[Start of Attachment]
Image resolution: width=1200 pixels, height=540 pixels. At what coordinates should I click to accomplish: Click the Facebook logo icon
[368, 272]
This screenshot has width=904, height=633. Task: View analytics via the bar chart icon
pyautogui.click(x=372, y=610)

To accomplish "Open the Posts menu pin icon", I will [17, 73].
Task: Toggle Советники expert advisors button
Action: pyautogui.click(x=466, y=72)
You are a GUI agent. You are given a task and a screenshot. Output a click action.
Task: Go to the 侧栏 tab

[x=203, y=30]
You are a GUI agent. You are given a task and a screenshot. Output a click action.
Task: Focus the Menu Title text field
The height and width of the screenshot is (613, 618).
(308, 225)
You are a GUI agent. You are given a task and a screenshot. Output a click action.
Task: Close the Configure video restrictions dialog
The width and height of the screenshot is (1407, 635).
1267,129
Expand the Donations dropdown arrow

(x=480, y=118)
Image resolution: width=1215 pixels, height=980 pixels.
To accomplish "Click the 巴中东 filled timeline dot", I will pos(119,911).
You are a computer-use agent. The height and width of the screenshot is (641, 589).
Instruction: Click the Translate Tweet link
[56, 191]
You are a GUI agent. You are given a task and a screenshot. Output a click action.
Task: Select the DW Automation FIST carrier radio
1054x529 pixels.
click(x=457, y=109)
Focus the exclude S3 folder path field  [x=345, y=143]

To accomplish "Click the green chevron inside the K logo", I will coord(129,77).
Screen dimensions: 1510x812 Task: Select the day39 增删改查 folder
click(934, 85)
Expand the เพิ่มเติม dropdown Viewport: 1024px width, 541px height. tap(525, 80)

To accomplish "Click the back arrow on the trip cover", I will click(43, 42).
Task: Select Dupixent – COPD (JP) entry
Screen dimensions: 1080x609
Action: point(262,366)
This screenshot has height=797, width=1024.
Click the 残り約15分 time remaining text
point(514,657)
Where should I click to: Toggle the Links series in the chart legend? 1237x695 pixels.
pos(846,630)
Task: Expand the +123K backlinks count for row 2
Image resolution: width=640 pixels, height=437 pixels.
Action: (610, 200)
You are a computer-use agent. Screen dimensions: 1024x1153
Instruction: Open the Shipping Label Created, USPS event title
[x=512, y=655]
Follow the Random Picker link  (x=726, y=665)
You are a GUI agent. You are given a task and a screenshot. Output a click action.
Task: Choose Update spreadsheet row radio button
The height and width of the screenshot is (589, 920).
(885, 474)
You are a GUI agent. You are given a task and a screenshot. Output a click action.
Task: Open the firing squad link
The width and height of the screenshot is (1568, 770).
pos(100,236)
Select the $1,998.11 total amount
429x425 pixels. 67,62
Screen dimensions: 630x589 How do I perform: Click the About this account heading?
[End of Attachment]
» **BRIEF**:
From the first line to the last, return the records unchanged.

» **EXERCISE RESULT**:
Image resolution: width=1200 pixels, height=540 pixels. At what coordinates should I click to accomplish: Click the Facebook logo icon
[368, 272]
This screenshot has width=904, height=633. Task: View analytics via the bar chart icon
pyautogui.click(x=372, y=610)

To accomplish "Open the Posts menu pin icon", I will [17, 73].
Task: Toggle Советники expert advisors button
Action: pyautogui.click(x=466, y=72)
You are a GUI agent. You are given a task and a screenshot. Output a click action.
Task: Go to the 侧栏 tab

[x=203, y=30]
You are a GUI agent. You are given a task and a screenshot. Output a click action.
Task: Focus the Menu Title text field
The height and width of the screenshot is (613, 618).
(308, 225)
You are a GUI agent. You are given a task and a screenshot. Output a click action.
Task: Close the Configure video restrictions dialog
The width and height of the screenshot is (1407, 635).
1267,129
Expand the Donations dropdown arrow

(x=480, y=118)
Image resolution: width=1215 pixels, height=980 pixels.
To accomplish "Click the 巴中东 filled timeline dot", I will pos(119,911).
You are a computer-use agent. The height and width of the screenshot is (641, 589).
Instruction: Click the Translate Tweet link
[56, 191]
You are a GUI agent. You are given a task and a screenshot. Output a click action.
Task: Select the DW Automation FIST carrier radio
1054x529 pixels.
click(x=457, y=109)
Focus the exclude S3 folder path field  [x=345, y=143]

To accomplish "Click the green chevron inside the K logo", I will coord(129,77).
Screen dimensions: 1510x812 Task: Select the day39 增删改查 folder
click(934, 85)
Expand the เพิ่มเติม dropdown Viewport: 1024px width, 541px height. tap(525, 80)

To accomplish "Click the back arrow on the trip cover", I will click(43, 42).
Task: Select Dupixent – COPD (JP) entry
Screen dimensions: 1080x609
Action: point(262,366)
This screenshot has height=797, width=1024.
Click the 残り約15分 time remaining text
point(514,657)
Where should I click to: Toggle the Links series in the chart legend? 1237x695 pixels.
pos(846,630)
Task: Expand the +123K backlinks count for row 2
Image resolution: width=640 pixels, height=437 pixels.
Action: (610, 200)
You are a computer-use agent. Screen dimensions: 1024x1153
Instruction: Open the Shipping Label Created, USPS event title
[x=512, y=655]
Follow the Random Picker link  (x=726, y=665)
You are a GUI agent. You are given a task and a screenshot. Output a click action.
Task: Choose Update spreadsheet row radio button
The height and width of the screenshot is (589, 920).
(885, 474)
You are a GUI agent. You are given a task and a screenshot. Output a click action.
Task: Open the firing squad link
The width and height of the screenshot is (1568, 770).
pos(100,236)
Select the $1,998.11 total amount
429x425 pixels. 67,62
Screen dimensions: 630x589 How do I perform: Click the About this account heading?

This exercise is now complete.